16.3.20

Night of the Comet

A foundational influence on Buffy the Vampire Slayer, so obviously I watched it when it came up on Netflix. It's a 1980s horror-comedy which isn't particularly scary and where the comedy is partly about the film's own knowingness about the genres it's operating in. So you can see why Joss Whedon might have been into it. The film starts off in a cinema and has several key scenes in a radio studio, and both the movie posters that decorate the sets and the brash pop music soundtrack (mostly diegetic) provide a metacommentary on the unfolding plot. That distancing effect crosses into the dialogue. There is some (unconvincing) acknowledgement of the trauma of having the world end, but for the most part the survivors react to the situation with a healthy amount of ironic detachment.


Eberhardt's inspiration for the script came from joking around with teenage girls about what they would do in a zombie apocalypse, and reflecting the fact that his respondents were mostly worried about not being able to date anymore. The sense of possibility inherent in a largely automated world where the adults have disappeared is at the heart of the film and is highlighted by its ending, where the guns are put away and a new and happier family unit is established amidst the ruins of the city. The apocalypse purifies the world of absent fathers and abusive mothers, and allows for the creation of something new. You can see the impact on Whedon when he describes most of his projects as being about the formation of alternate families.

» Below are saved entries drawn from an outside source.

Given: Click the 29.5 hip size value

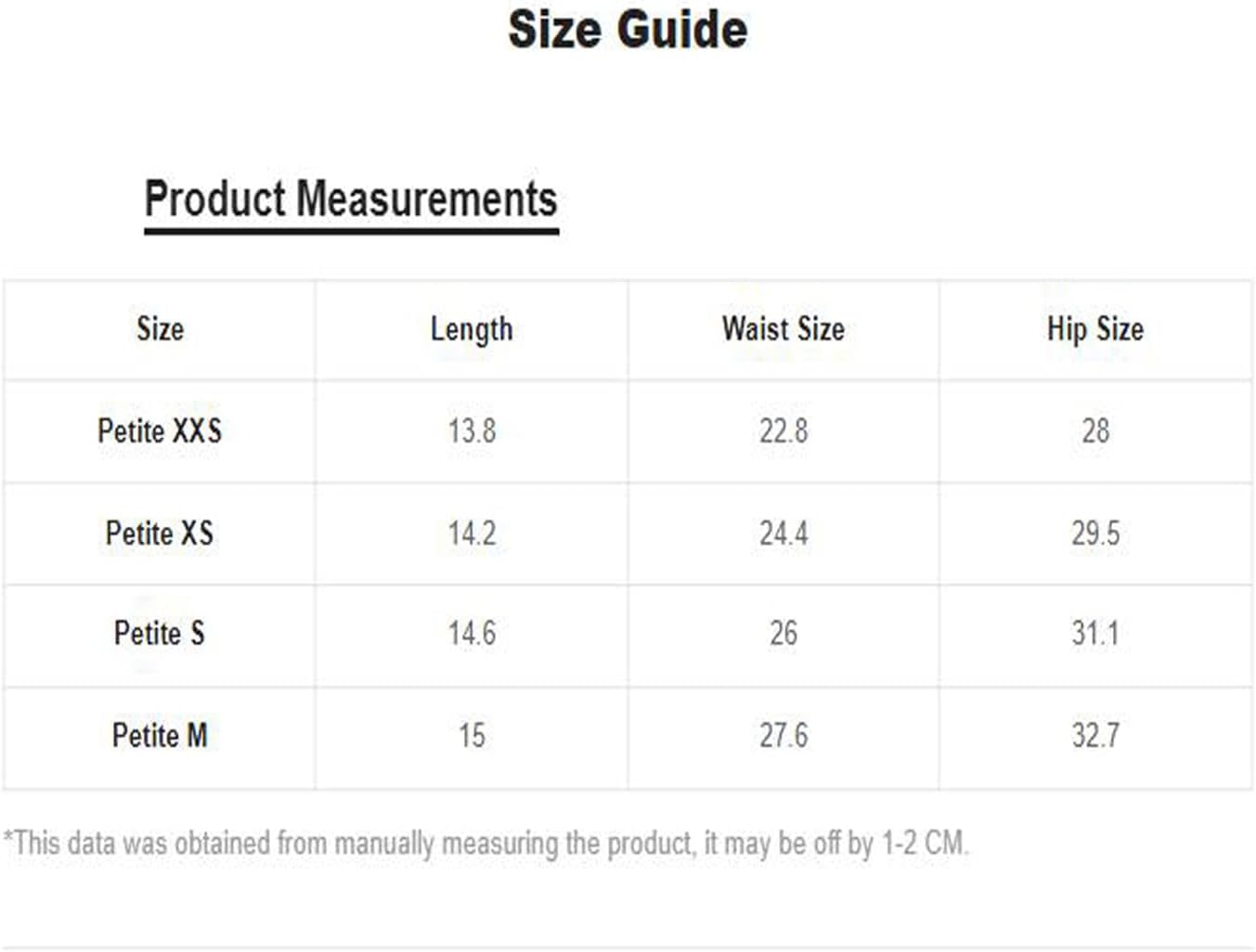Looking at the screenshot, I should (x=1095, y=533).
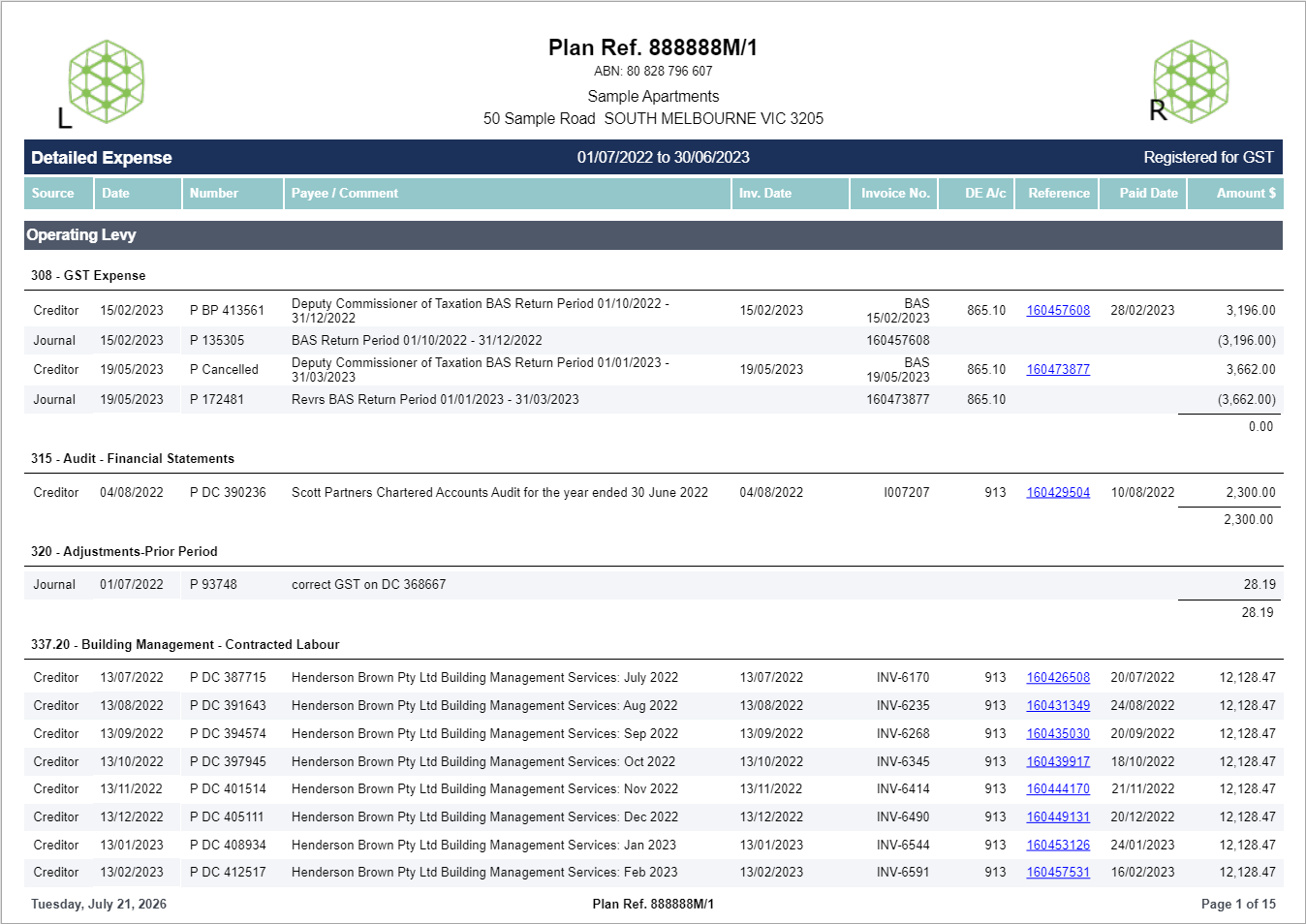Open reference link 160431349
The width and height of the screenshot is (1306, 924).
(x=1058, y=706)
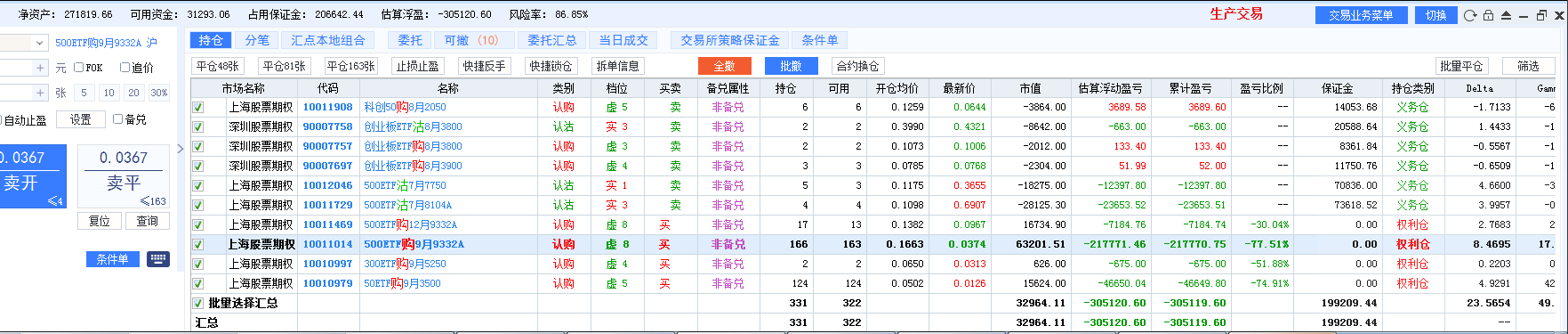This screenshot has height=334, width=1568.
Task: Open the 交易业务菜单 menu
Action: tap(1361, 15)
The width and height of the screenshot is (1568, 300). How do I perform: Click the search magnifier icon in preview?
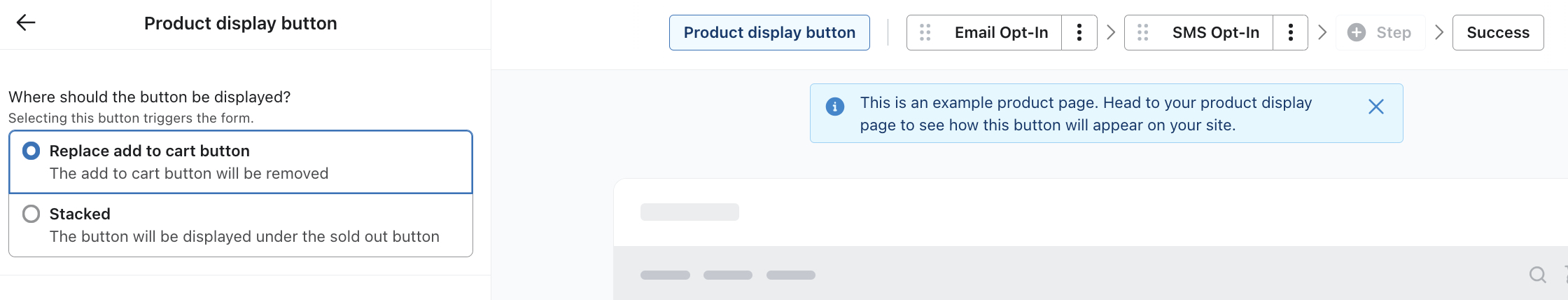1537,275
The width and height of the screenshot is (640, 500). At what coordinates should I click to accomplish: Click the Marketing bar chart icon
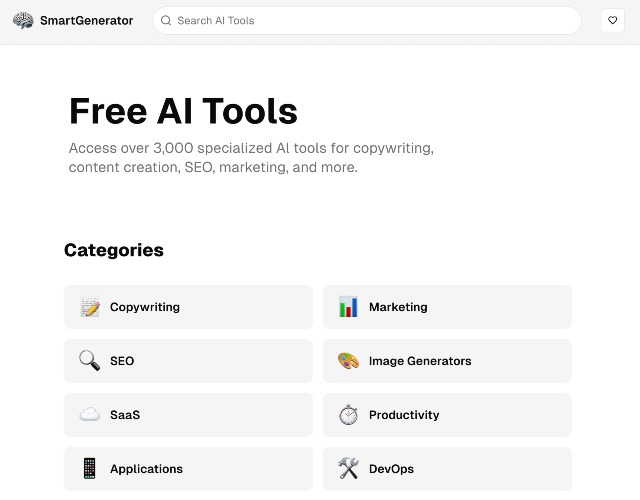tap(348, 307)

Part of the film's purpose is to demonstrate that typical California girls are tougher and more resourceful than the horror movie stereotypes would have you expect. They can be sexually active, obsessed with arcade games or on the cheerleading squad and still fight off zombies. The big twist in the film is also gendered, in that the government agent you expect to be evil but who ends up saving the kids is a woman overruled by her male superiors. The film has a refreshingly uncondescending approach to its hard-bitten female characters. It's yet another thing Whedon will have picked up on when creating Buffy.

7.3.20

Fleabag

I've been trying to work out why this doesn’t irritate me the way Lena Dunham’s Girls did, given the initial similarities. For all of Dunham's self-flagellation, there was nonetheless a sense of entitlement to her project – ultimately she does want to be the "voice of a generation" despite the claim being sheathed in irony within the show. Her erasure of people of colour is all the more damning as a result. Fleabag is also white and middle class (and to my eyes the design of her flat doesn't quite square with the economics of running a failing small business in London), but she has no pretensions to being destined for great things. She's just another lost soul in the city.


The stakes are also higher than anything Hannah Horvath has to deal with. Both characters have a lack of self-esteem which lead them to make poor romantic choices (to put it mildly). But with Fleabag, this is presented as a kind of yawning crater opened up as a result of multiple bereavements, made worse by the fact she blames herself for one of them. The show is funny in the typical excruciating British comedy-of-manners way, but it's just as much a dark drama about someone's life falling apart, and their attempt to clutch desperately at things that might put it back together.

That's the first season anyway. The second one is about the upswing after reaching the pits of despair. The cleverest part of the show is that it finds a way to provide a psychological explanation for its signature technical innovation – Phoebe Waller-Bridge's masterful asides to camera. I imagine this technique grew out of the show's origins as a one-woman play, but there was always something slightly incongruous about a deeply lonely person having this animated inner dialogue with the audience. Who really is she talking to?

The introduction of a love interest who is a priest brings this out. The dramatic tension inherent in a sexually voracious character falling in love with someone sworn to abstinence is obvious. But the connection the two characters form is built on this propensity to communicate with invisible people. The show draws this out explicitly – the priest is the only one who can sense Fleabag's asides, even if he can't overhear them. They are prayers, and we are Fleabag's chorus of gods.


The arc of the show thus becomes Fleabag's conjuration of an army of silent companions that bear witness to her struggles – an imaginary source of comfort and validation she cannot get from her deeply messed up family. The show ends with the realisation that she doesn't need us anymore –  unlike the priest, who chooses God over love and in doing so is revealed to be a coward. The show might break off the affair at the end, and be seen to end on a downer. But there is a triumph in Fleabag's final wave goodbye to us. She is casting off her crutches and is finally able to cope on her own.